The Orchestrator runs the agentic loop: send context to the LLM, receive a response, execute any tool calls, feed results back, repeat until the model completes. The full lifecycle is observable through IOrchestrationObserver events.
Orchestration policies are per-request. Different conversations can use different providers, different tool sets, and different system prompts within the same application.
All session context is stored in canonical types. Switch providers between sessions or mid-orchestration without losing conversation history.
Every LLM API has its own message format. Anthropic uses content blocks, OpenAI uses message arrays, Gemini uses parts. Saucer normalizes all of these into FrameworkMessage and ContentPart types that are provider-independent.
When a request goes out, the provider's RequestConverter translates from canonical to vendor format. When a response comes back, the ResponseConverter translates back. The session context never sees a vendor-specific type.
This means a session that started on Claude can continue on GPT-4 or Gemini. Rate limited by one provider? Switch to another mid-turn. Need to A/B test models? Same context, different policy.
// Switch providers per-request or mid-session var policy = new OrchestrationPolicy { LlmProvider = "openai", SystemPrompt = systemPrompt, Tools = toolRegistry.GetTools(), Observer = new OrchestrationObserver() }; // Same session context, different provider // No data loss, no context reset var result = await orchestrator .RunAsync(session, policy, ct);
Semantic Kernel is tightly coupled to the OpenAI API shape. LangChain is Python-first with a C# port that lags behind. Both impose their abstractions on your code. Saucer inverts this — tools are plain C# methods, and every orchestration component is readily composable. (We also need provider-agnostic, portable session context that survives vendor switches, which neither supports natively.)
Saucer is an internal library. Making it public would mean maintaining it for external consumers — documentation, support, backward compatibility — which would slow down development. We share the architecture and approach here because the design decisions are valuable to many on their own.
Anthropic (Claude), OpenAI (GPT, o-series), and Google Gemini. Adding a provider means implementing ILlmProvider and writing a request/response converter. Custom LLM providers are even achievable without a rebuild of the library. (The adapter pattern makes this straightforward — the canonical FrameworkMessage types handle the translation.)

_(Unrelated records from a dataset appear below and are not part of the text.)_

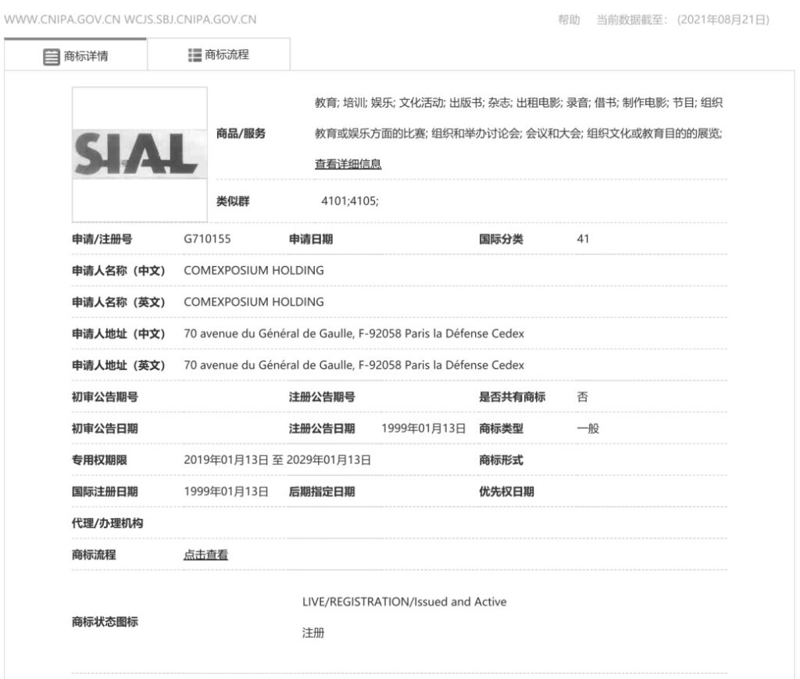The height and width of the screenshot is (679, 800).
Task: Click the 专用权期限 date range
Action: coord(277,460)
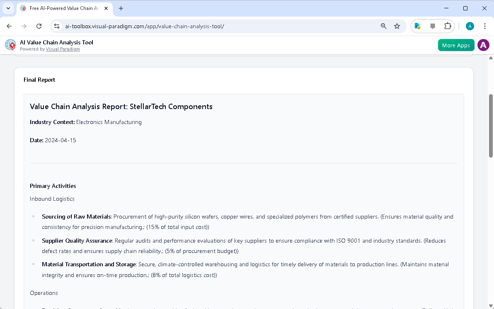Click the More Apps button

(x=456, y=45)
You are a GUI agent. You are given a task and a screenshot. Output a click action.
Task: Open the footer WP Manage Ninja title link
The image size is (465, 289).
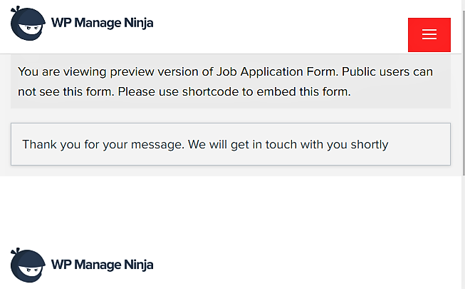tap(102, 265)
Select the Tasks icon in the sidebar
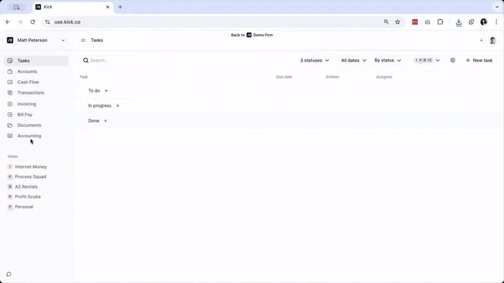This screenshot has width=504, height=283. point(10,61)
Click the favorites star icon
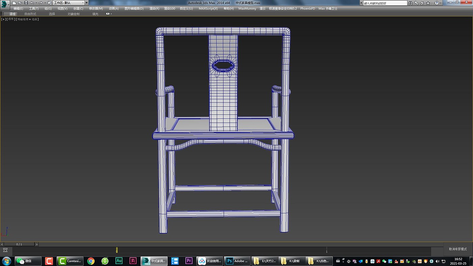 coord(428,3)
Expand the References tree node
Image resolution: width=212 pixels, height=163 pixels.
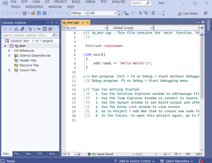[x=9, y=51]
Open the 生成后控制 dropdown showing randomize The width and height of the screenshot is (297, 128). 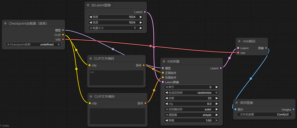191,93
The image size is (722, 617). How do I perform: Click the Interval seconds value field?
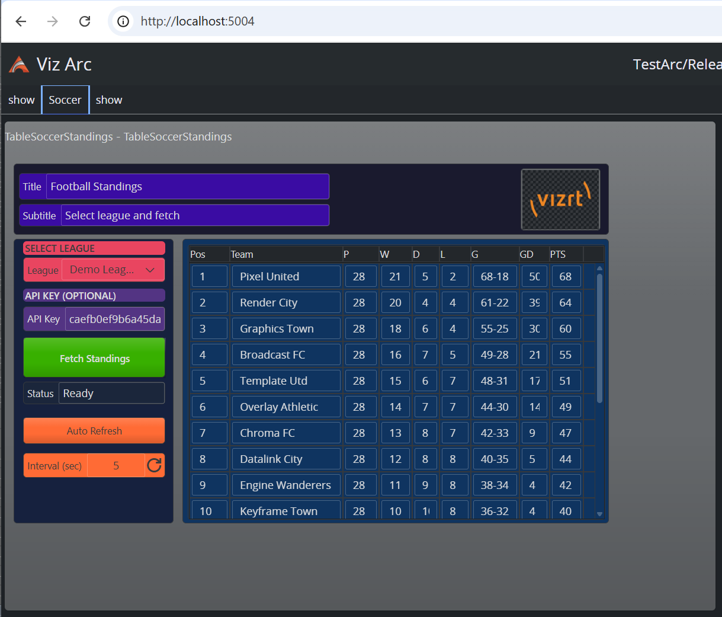(x=116, y=465)
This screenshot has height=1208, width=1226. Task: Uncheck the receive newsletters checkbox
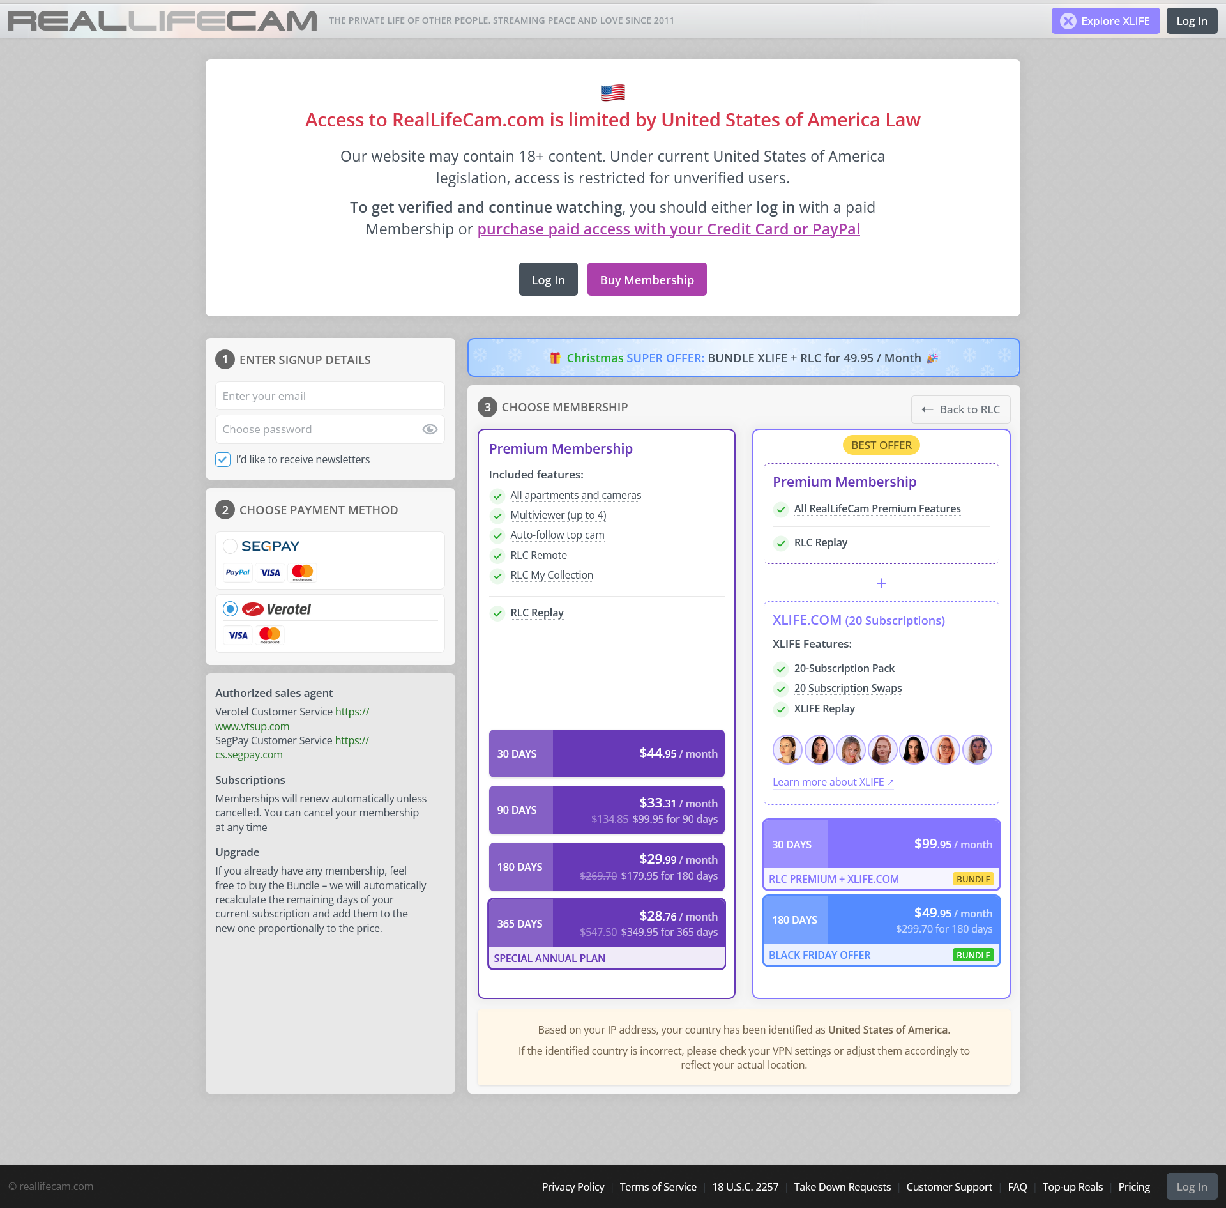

All conversation history is stored in canonical FrameworkMessage types, not vendor-specific formats. When you switch providers, the adapter converts the canonical context to the target API format. This works between calls, sessions or (theoretically) even mid-orchestration — useful for 429 rate limit recovery or cost routing. Imagine deciding to go with Anthropic and you have 1000's of sessions already active with OpenAI.
They share the same AgentTools system. A method decorated with [AgentTool] can be invoked by the LLM orchestrator (Saucer.AI), exposed as an MCP tool (Saucer.MCP), called locally in application code, or mocked in tests. One definition, multiple execution contexts.
We are considering making this available to future partners, but Saucer.AI is not available as a public package. As much as we would love for external teams to have access to it, the overhead of sharing the IP is just out of scope.
Availability: Saucer is developed and used internally at The Martian Workshop. The architecture and patterns described here are shared for informative purposes.